The Dominican theologian discusses the topic of God’s suffering in a broad perspective, both in the context of Church’s history – especially in the teachings of the first ecumenical councils – and in the teaching of modern theologians and philosophers dealing with the topic of kenosis, such as Segej Bulgakov, Jacques Maritain, Jean Galot, Hans Urs von Balthasar and Jürgen Moltmann. The author complements and corrects their attitudes by the teachings of Thomas Aquinas on God’s immutability and the possibilities of his suffering. The theology of St. Thomas shows that Christ’s suffering can be understood in the light of Trinitarian faith without drawing it into the very Trinity.

Štěpán M. Filip OP
Deitas impassionabilis
God’s Impassibility according to the Church’s Magisterium
The treatise of the Dominican Štěpán M. Filip from Olomouc firstly pays attention – after initially emphasizing the certainty of the magisterial teaching of the Church – to heresies against God’s impassibility, namely against the patripassianism and theopaschism. Then the author gradually discusses the doctrine of the popes and ecumenical and particular councils on the impassibility of God according to the chronological order, i. e. from Christian antiquity to the bl. John Paul II. In the final part he tries to assign a theological mark to the Church teaching about God’s impassibility. The author comes to the conclusion that the thesis: “God is completely impassible” is a statement proximal to faith, which should be definitively held (sententia fidei proxima, definitive tenenda). The final section suggests that the Congregation for the Doctrine of the Faith should issue a declaration on the subject.

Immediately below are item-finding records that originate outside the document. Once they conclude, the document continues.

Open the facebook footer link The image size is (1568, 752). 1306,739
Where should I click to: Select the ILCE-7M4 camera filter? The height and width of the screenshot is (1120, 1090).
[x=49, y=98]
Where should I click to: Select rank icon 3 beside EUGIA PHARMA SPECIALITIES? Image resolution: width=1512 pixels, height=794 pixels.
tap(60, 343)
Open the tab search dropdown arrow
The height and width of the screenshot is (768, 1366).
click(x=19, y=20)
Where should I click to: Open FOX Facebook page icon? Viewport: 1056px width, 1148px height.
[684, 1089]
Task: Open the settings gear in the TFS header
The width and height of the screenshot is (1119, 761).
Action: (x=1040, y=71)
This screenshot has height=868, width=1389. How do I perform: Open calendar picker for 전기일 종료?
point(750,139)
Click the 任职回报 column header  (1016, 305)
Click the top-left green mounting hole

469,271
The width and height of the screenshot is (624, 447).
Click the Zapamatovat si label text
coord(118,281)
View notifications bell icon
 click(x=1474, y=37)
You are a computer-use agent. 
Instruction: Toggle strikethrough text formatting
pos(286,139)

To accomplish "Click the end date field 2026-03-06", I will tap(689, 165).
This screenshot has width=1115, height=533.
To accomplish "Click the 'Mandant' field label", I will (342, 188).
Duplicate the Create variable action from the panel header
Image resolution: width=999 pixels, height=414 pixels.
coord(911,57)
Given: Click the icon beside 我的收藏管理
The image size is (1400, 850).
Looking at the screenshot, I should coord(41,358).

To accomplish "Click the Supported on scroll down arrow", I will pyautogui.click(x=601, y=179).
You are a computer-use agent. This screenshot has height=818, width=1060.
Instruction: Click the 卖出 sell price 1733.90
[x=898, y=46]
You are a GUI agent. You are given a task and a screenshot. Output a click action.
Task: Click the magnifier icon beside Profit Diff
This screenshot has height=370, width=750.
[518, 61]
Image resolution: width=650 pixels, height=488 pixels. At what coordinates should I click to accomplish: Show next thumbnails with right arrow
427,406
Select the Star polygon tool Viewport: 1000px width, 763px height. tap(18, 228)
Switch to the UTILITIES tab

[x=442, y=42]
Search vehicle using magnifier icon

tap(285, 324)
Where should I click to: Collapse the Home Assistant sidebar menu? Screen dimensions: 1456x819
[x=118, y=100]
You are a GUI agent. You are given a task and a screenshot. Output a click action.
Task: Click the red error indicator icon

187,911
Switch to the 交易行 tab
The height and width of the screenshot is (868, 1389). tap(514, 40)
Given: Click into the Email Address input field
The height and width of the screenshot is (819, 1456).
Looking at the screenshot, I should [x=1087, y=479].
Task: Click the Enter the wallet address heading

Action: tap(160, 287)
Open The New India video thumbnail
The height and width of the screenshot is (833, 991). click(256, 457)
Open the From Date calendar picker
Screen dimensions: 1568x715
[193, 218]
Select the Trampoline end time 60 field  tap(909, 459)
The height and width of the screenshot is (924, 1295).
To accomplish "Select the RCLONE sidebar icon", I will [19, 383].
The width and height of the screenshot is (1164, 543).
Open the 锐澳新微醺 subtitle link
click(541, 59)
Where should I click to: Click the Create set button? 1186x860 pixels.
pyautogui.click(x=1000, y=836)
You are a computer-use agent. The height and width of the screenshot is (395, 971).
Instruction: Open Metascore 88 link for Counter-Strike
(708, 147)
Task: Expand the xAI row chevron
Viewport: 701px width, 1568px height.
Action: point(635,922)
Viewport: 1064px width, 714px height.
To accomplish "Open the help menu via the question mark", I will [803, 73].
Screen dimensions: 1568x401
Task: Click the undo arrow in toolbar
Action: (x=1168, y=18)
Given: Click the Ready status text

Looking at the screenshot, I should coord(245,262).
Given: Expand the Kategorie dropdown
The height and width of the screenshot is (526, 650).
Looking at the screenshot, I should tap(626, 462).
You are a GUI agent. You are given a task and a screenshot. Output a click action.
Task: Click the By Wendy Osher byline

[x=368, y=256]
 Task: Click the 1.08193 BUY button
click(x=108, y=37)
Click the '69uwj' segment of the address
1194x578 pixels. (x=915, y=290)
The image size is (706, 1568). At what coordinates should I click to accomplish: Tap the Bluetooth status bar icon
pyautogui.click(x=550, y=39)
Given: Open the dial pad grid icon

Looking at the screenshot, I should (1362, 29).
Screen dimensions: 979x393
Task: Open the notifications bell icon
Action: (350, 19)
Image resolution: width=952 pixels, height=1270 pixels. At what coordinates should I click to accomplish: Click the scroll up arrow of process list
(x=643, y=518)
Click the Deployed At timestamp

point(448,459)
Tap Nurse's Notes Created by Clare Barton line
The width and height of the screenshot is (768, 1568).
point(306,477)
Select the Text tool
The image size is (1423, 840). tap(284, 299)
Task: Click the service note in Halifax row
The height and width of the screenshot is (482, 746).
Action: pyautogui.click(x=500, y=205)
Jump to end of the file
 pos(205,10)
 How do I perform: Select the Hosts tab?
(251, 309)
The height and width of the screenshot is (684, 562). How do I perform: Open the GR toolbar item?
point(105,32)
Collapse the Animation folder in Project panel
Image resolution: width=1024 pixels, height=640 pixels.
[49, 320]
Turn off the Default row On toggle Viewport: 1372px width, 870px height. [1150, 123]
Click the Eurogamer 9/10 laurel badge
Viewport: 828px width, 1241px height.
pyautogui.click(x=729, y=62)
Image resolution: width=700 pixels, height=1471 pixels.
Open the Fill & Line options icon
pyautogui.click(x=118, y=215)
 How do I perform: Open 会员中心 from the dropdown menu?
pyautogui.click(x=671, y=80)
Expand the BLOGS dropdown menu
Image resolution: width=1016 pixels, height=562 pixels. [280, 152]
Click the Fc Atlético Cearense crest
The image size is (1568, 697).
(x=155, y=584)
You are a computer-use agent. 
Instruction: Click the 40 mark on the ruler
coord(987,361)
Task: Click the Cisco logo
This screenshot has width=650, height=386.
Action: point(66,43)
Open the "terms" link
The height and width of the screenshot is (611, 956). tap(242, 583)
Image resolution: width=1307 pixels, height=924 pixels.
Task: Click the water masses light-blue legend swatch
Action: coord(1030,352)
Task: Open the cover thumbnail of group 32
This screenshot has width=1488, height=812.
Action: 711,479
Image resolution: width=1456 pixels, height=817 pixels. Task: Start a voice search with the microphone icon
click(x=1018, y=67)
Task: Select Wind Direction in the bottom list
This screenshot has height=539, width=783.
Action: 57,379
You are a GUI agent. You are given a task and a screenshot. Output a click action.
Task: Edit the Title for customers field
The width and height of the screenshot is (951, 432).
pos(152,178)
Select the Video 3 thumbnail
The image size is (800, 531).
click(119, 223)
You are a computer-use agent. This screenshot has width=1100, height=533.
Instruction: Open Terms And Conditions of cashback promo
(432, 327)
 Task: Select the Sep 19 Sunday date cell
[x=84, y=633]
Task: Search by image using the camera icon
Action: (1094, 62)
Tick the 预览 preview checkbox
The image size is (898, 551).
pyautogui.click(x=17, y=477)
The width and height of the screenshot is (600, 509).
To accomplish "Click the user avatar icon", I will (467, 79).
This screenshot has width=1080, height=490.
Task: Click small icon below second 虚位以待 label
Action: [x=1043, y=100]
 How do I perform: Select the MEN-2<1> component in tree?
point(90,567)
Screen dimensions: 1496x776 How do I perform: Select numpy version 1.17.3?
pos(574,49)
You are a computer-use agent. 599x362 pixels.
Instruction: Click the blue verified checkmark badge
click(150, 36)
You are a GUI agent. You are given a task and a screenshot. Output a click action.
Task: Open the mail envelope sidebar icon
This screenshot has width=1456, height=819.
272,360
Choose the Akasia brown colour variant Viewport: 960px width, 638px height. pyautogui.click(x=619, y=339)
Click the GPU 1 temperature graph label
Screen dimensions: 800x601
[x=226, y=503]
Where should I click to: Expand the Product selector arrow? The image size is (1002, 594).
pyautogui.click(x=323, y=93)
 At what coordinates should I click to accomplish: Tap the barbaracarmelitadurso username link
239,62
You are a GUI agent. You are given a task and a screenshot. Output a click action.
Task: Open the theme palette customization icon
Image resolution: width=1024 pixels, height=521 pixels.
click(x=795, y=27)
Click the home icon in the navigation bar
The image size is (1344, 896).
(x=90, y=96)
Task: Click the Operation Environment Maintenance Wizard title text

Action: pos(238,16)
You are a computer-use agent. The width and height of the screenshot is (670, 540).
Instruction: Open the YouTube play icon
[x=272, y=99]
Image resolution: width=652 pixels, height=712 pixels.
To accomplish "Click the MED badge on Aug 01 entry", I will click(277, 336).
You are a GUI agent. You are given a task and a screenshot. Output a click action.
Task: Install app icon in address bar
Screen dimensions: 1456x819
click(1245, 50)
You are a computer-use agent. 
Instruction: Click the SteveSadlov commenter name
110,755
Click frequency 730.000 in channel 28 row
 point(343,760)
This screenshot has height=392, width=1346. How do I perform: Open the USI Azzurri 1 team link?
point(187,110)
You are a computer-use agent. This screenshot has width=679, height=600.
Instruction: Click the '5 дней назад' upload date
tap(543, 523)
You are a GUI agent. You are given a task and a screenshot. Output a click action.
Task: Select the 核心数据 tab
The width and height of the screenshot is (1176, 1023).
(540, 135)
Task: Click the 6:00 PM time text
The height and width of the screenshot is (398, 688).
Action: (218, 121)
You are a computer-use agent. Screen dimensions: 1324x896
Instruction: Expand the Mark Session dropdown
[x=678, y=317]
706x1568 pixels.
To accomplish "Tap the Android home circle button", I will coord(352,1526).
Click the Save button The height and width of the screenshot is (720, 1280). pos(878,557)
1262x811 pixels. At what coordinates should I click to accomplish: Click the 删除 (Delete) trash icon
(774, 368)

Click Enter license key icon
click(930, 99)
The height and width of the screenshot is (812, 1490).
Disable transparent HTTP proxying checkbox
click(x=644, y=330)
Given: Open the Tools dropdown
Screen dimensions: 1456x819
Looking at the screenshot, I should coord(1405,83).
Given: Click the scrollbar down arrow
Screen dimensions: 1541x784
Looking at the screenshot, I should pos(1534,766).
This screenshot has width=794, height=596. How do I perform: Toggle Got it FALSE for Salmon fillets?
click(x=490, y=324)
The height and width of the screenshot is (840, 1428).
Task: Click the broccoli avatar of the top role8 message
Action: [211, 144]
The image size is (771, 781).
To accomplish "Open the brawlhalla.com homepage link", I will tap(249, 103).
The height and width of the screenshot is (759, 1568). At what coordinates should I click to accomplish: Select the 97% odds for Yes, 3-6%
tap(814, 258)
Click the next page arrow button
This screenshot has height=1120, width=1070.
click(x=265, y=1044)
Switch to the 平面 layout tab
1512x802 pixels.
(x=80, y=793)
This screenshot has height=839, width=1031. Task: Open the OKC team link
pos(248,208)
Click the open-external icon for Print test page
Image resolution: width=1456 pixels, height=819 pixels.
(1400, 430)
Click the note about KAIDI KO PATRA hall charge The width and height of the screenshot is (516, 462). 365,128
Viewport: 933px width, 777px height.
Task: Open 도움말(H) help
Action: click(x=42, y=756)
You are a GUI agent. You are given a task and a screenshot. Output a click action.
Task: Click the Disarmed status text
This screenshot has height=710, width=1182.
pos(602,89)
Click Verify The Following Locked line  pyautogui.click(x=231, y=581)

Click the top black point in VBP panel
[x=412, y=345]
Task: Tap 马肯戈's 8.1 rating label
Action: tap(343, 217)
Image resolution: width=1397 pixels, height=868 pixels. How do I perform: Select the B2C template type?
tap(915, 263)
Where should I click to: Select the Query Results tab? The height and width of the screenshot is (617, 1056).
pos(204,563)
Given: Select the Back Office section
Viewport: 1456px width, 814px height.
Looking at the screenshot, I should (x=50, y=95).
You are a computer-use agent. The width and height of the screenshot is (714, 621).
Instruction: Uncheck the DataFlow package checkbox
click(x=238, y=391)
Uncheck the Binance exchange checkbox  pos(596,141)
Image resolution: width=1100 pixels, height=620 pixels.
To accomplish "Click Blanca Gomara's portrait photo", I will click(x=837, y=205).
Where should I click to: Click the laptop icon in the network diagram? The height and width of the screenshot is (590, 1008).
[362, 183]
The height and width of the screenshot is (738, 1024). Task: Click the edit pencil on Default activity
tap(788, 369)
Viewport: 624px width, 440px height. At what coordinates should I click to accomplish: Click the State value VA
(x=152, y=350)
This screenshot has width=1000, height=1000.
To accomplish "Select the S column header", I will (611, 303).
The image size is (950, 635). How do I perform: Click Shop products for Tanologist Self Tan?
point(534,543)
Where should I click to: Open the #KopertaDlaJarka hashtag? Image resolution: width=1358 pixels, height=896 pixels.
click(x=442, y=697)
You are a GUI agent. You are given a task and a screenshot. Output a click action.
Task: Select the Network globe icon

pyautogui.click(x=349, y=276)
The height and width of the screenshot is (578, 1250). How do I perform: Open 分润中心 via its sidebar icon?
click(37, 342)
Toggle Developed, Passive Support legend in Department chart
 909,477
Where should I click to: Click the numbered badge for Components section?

Face-to-Face Suffering I don’t Want to Give a Quick Answer
Interview with Albert-Peter Rethmann
The interview with the moral theologian A. P. Rethmann considers a question of God’s suffering in the context of “theology after Auschwitz”; it brings an interfaith perspective, and warns against avoiding the mystery of suffering too easily by means of pseudo-solidarity or superficial celebration of suffering as the path to God. The emphasis is put on the fact that the Christian response to the experience of suffering in the world is an effort to remove it.

Pierre Descouvemont
Does God Truly Suffer?
The author chooses in his contribution a view of a diocesan priest who deals with specific pastoral problems. His experience and practice were regarded when selecting his “apparent paradoxes of God”. Among them lies the fact that the God, infinitely blessed, shares our woes. This, for the human mind unimaginable situation doesn’t mean that God suffers. The author doesn’t try to offer a classical doctrine of God’s impassibility, he rather deals with concrete – let us say existential – attacks on the issue. He strives to understand what they are inspired by, and to show that God’s impassibility doesn’t mean any apathy or indifference to the world. He wants also to remind us that if God should really constitute the rock, which we lean our life upon, he must be fundamentally different from us. At the same time the author reveals a common problem of all harbingers messengers of God’s passibility, that their idea of God is too human.

Krzysztof Olaf Charamsa
Teaching of Saints on God’s Impassibility
The author in his study scrutinises the saints, who in their work or spiritual heritage directly or indirectly reflect on the question of God’s impassibility. In the examples of Benedict of Nursia, Bernard of Clairvaux, John of God, Francis de Sales, Ignatius of Loyola, Paul of the Cross, Teresa of Avila, Therese of Lisieux and Elizabeth of Holy Trinity he shows that there is a deep relationship between God’s impassibility and the way to the constancy of love, which is obtained on the path to holiness.